We recently released a white paper in which we highlighted results from some of our customers using our ordering kiosks. Since then, our team has analyzed more than 2.8 million real-world transactions (Kiosk, Counter, and Online) at restaurants, accounting for more than $62 million in sales. The results show the compelling impact of ordering kiosks on helping today’s restaurants succeed.

We analyzed data from across our customer base and compared sales data between kiosk and non-kiosk channels. The numbers were eye-opening.
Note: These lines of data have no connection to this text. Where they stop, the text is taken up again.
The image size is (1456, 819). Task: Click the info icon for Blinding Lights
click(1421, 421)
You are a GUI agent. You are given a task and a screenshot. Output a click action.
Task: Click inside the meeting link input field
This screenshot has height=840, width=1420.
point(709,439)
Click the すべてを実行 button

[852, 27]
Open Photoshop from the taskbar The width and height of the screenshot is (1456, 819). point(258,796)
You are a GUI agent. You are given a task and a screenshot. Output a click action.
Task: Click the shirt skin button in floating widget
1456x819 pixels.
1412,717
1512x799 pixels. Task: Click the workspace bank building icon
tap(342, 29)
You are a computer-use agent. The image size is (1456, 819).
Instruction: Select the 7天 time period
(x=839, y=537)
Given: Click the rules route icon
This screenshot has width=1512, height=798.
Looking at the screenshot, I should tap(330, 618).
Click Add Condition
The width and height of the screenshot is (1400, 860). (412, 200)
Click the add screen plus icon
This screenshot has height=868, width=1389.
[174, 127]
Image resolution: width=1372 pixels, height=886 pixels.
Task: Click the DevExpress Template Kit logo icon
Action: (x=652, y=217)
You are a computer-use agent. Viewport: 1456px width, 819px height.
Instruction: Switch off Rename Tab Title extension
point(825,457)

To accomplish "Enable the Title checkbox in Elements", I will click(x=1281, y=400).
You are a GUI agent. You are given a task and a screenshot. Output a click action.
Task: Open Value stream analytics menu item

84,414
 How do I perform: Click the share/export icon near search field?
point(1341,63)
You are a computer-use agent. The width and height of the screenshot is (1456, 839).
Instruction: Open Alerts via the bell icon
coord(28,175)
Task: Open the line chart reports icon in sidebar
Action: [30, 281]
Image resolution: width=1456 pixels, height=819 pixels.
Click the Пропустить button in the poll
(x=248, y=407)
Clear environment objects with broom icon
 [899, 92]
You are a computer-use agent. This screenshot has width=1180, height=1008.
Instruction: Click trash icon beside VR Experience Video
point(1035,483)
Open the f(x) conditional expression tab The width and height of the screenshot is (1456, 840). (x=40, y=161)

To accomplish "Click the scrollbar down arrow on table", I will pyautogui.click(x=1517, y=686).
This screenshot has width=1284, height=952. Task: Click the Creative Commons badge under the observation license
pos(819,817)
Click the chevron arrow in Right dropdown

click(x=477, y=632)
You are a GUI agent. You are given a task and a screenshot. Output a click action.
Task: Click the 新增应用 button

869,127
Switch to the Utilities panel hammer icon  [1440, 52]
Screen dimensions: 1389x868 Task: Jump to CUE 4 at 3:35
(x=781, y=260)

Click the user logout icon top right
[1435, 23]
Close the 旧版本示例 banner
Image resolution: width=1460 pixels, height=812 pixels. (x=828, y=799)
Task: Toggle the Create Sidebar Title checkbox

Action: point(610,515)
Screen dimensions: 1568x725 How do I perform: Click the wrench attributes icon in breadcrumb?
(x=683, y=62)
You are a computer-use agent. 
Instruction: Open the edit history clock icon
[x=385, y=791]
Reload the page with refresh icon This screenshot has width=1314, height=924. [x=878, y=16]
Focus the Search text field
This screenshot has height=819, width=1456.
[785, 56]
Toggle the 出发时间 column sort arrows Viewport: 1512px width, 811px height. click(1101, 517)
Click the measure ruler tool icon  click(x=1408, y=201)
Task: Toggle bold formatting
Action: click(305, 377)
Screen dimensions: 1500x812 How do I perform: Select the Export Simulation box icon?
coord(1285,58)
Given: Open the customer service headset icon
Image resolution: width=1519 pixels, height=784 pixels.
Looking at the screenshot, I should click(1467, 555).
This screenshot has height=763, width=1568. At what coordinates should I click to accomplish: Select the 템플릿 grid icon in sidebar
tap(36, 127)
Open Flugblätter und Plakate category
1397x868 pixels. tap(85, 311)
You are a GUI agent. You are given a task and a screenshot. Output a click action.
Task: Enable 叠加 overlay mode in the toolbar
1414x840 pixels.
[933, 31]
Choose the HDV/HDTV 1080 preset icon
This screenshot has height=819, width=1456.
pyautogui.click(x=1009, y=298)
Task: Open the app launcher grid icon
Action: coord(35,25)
A restaurant can increase revenue by 7% on average just by installing ordering kiosks. There are several reasons why the tickets are higher through a kiosk than with a person taking an order:

  • Customers say they have time to peruse the menu and are not pressured to make snap decisions.
  • Some say they feel comfortable ordering what they want and not what they believe others think they should choose.
  • Customers can discover menu items they might not have seen on a cluttered, expansive menu board.
  • Customers can more easily see upgrade options (e.g., add bacon), which often carry additional costs they didn’t know were choices.

With suggestive selling prompts enabled the revenue increase becomes even more profound, raising tickets by an average of $6.16 across our customer base. Restaurants employing ordering kiosks should always have suggestive selling enabled.

 

Nanonation’s Ordering Kiosk platform now includes artificial intelligence features to maximize revenue from suggestive selling. By iterating though add-on options to identify the best recommendations to prompt customers with, the solution maximizes average order based on revenue. This feature was released in late March so the data in our study doesn’t yet include AI-boosted outcomes. We’ll share that data after next quarter.